Thursday, January 24, 2013

Does Character Count?



By Jon McGill, Director of Academic Affairs
Baltimore Curriculum Project

In his recent book “How Children Succeed”, journalist Paul Tough challenges what he call the “cognitive hypothesis”, the theory that what enhances the chances of lifetime success for our children is the development of the realm of cognitive skills, those related to traditional notions of intelligence and education.  More likely, argues Tough, is that we develop character traits such as “grit”, determination and optimism, abilities that help us overcome the challenges of life and what our status is socially and economically.

It’s a persuasive thesis. It helps do several things for us all at once: it can persuade us that we have the individual tools to overcome poverty and deprivation; it can help us formulate arguments against the frenzy of high stakes testing; it can promote useful ways to enhance the school curriculum. It can certainly increase our optimism about education being the key component to combat social and economic ills. It also conveniently fits into our national propensity to think in black and white dichotomies!

Paul Tough is not arguing in either/or ways but those who are interpreting his arguments tend now to pose “character education” against “academic” skill building, as if these two were mutually exclusive.  It’s tempting to see things this way: it is much less complicated, and pushing the character agenda helps to solidify the thesis that if we fail, it’s our own fault! In reality, success in our society, whether social or economic, is most often a combination of factors.
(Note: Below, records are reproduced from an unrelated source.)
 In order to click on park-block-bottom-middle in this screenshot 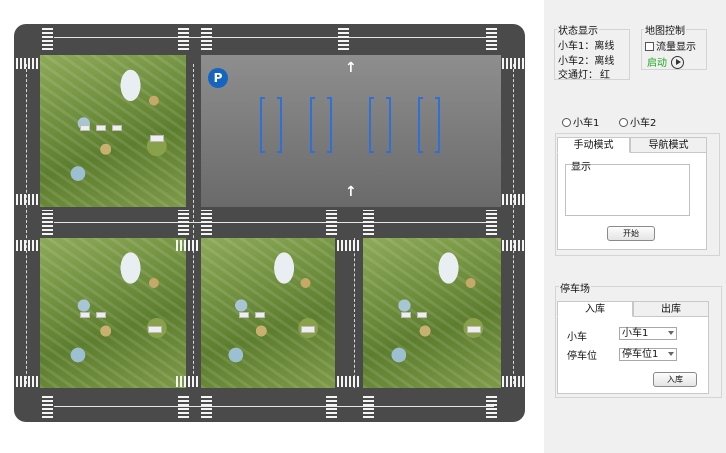, I will do `click(268, 313)`.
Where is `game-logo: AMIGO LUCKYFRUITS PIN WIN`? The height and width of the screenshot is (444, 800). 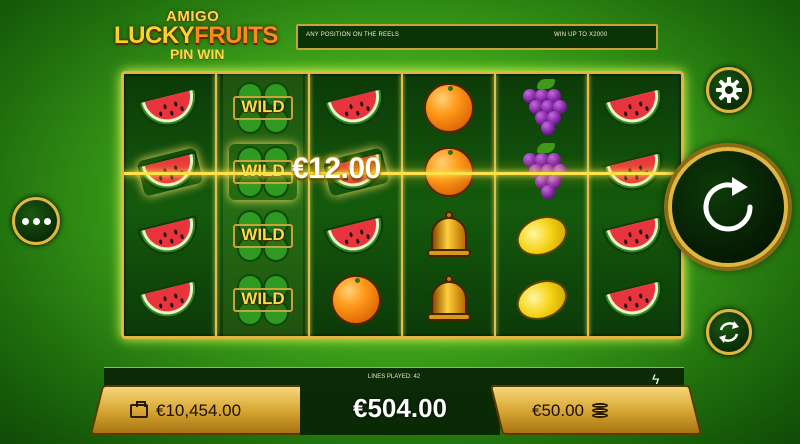
game-logo: AMIGO LUCKYFRUITS PIN WIN is located at coordinates (203, 35).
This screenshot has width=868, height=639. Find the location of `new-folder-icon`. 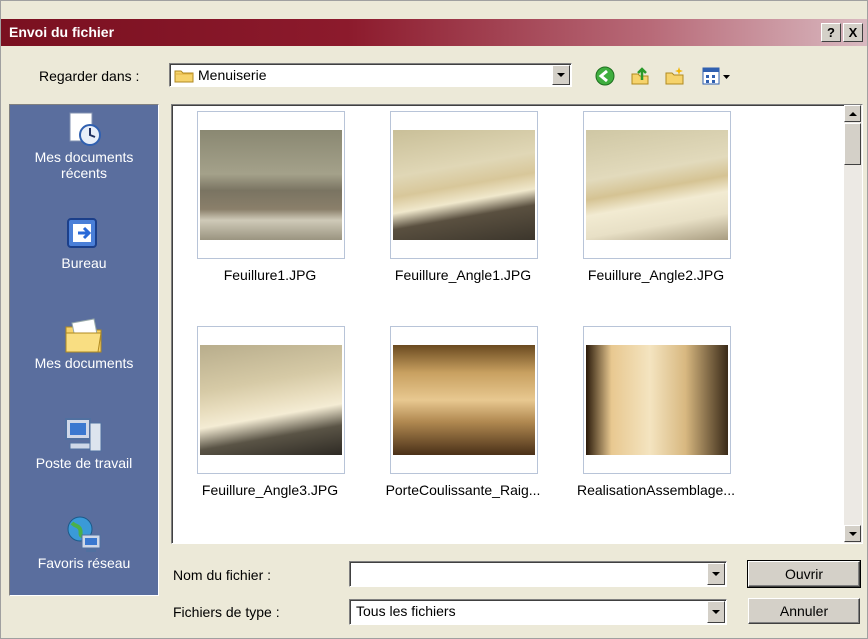

new-folder-icon is located at coordinates (675, 76).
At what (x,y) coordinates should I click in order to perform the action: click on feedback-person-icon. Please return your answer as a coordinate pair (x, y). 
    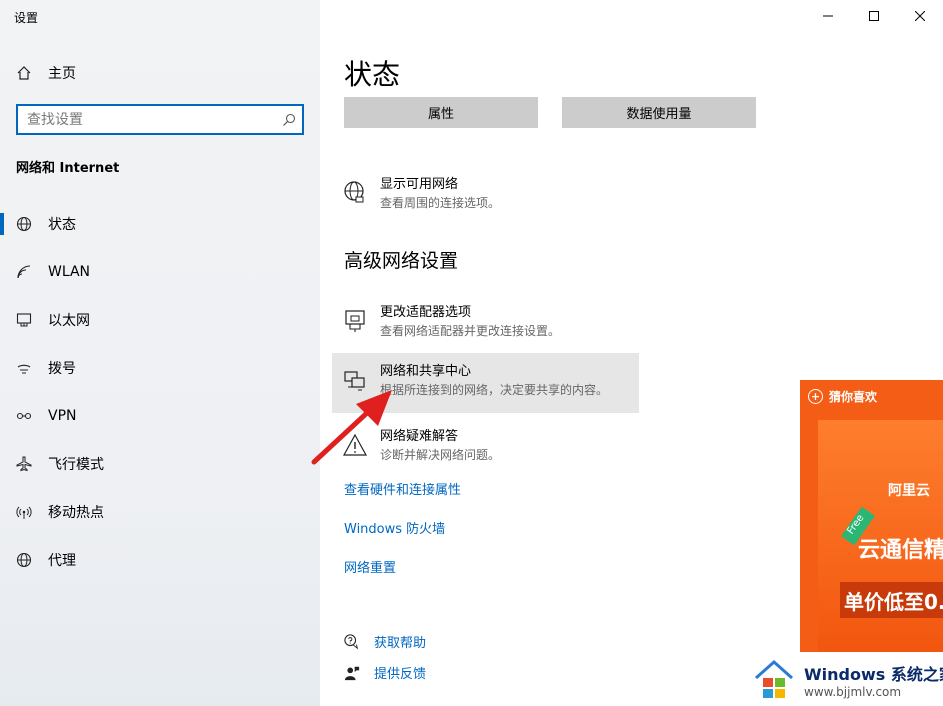
    Looking at the image, I should click on (352, 673).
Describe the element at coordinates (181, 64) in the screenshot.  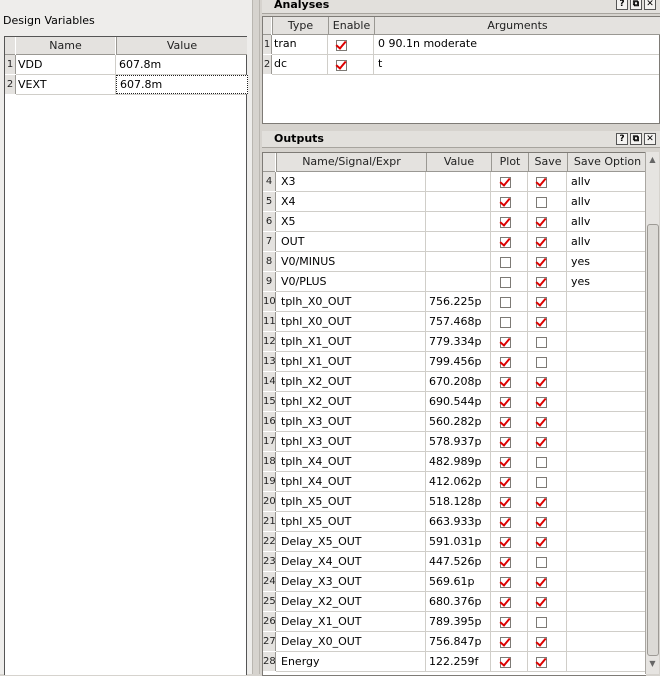
I see `dv-value-cell: 607.8m` at that location.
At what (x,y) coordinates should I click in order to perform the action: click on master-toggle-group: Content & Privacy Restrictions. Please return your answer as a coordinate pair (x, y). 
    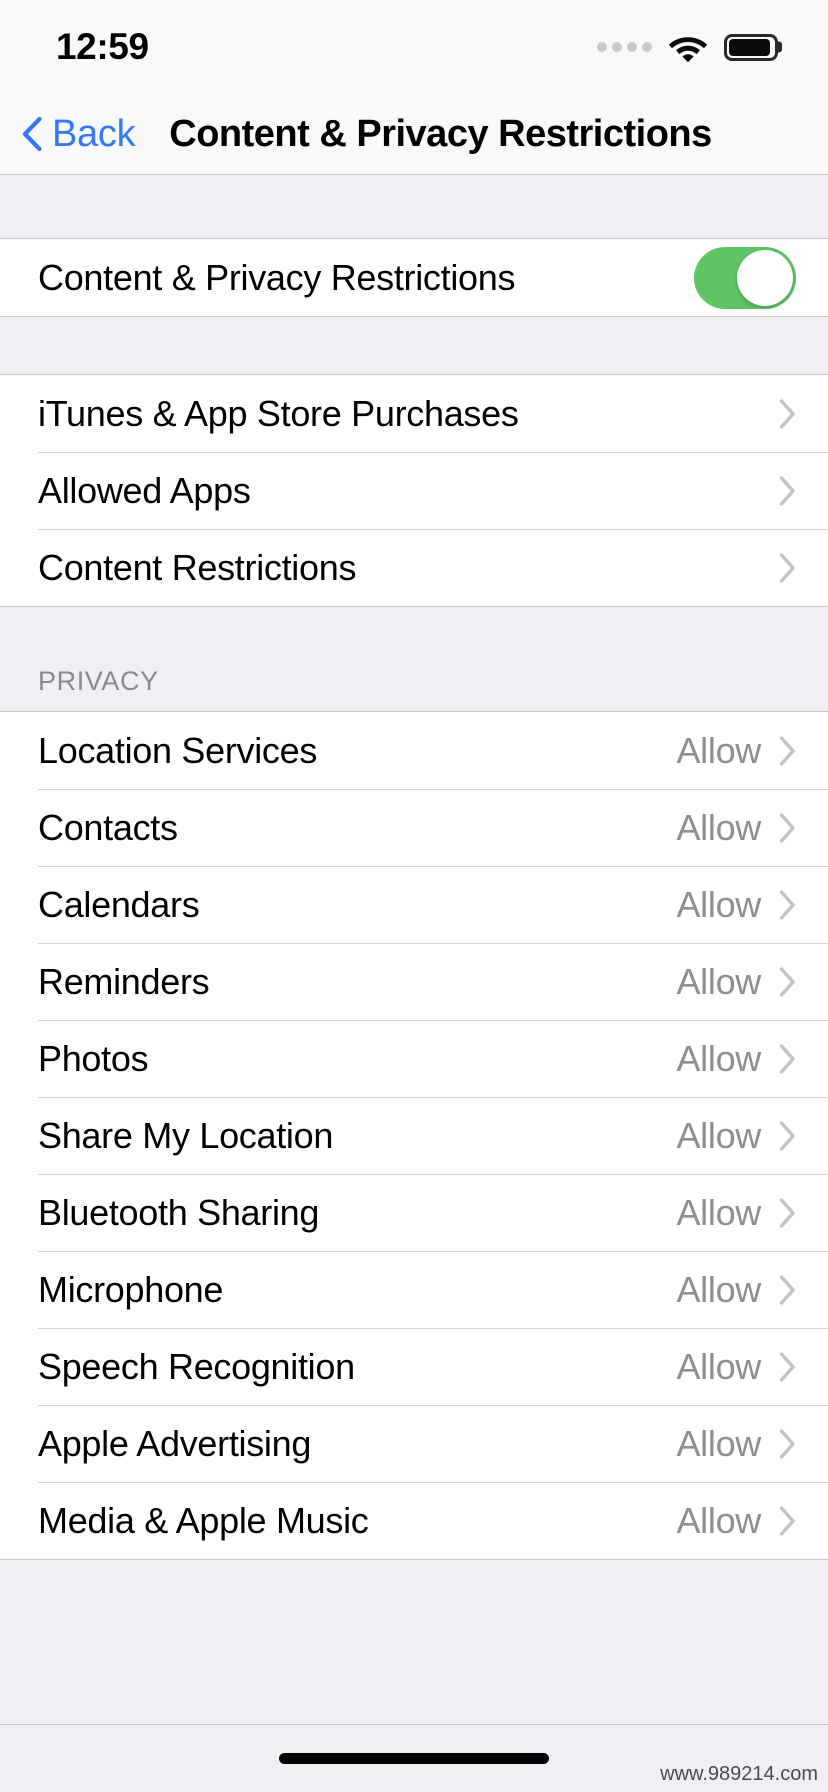
    Looking at the image, I should click on (414, 278).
Tough argues that “parenting matters” regardless of income levels, and that’s clearly true. Our society is full of examples of the children of wealthy parents being feckless, weak, arrogant and failures. We can also provide the exemplars of success that came from the most distressing backgrounds, full of poverty and deprivation.  Indeed, we love to raise those examples high, since it helps us cement the grip that “American dreaming” has on our collective consciousness and the stories we tell ourselves about our country.

Tough’s theory about character traits being significant is not all that new.  Private schools around the country have been selling the “character counts” model for decades, especially for those students who have trouble raising their grades to Ivy League standards. The importance of “grit”, (which is rather ill-defined by Paul Tough, but really means stamina and determination) and other elements of character are hard to challenge.

However, the most convincing combination would be the confluence of character and intellect.  Tough agrees.  The danger, however, in the “character counts” perspective is that it helps us avoid the need to look for collective solutions to the nation’s ills. It also, according to Mike Rose in a persuasive essay he wrote for Education Week (January 16, 2013), renders the cognitive realm simplistically represented by scores on tests.

“We have a powerful tendency to binary, either –or policies” says Rose, and he thinks the recent “swing” toward character education is likely to fail.  “But over the past 50 years, attempts at character education as a distinct pursuit have not been particularly successful.”

Instead, argues Rose, “let us take a hard look at our national obsession with tests and scores and grades and let us think more generously about what kinds of people we want our schools to develop.  Part of such reconsideration would include a reclaiming of the full meaning of cognition-one that is robust and intellectual, intimately connected to character and social development and directed toward the creation of a better world.”

The argument, if there is one, between “cognitive” and “character” is just one more in a set of educational false dichotomies.  A genuine education would embrace both aspects, what we have traditionally called the “hearts and minds” of our children. If we could see the issues in this frame, perhaps we would expand out curriculum, revive the fading disciplines of science, art, history, philosophy and geography, and, at the same time, encourage our children to understand that the content of their character is a determining factor in how they experience and shape the world.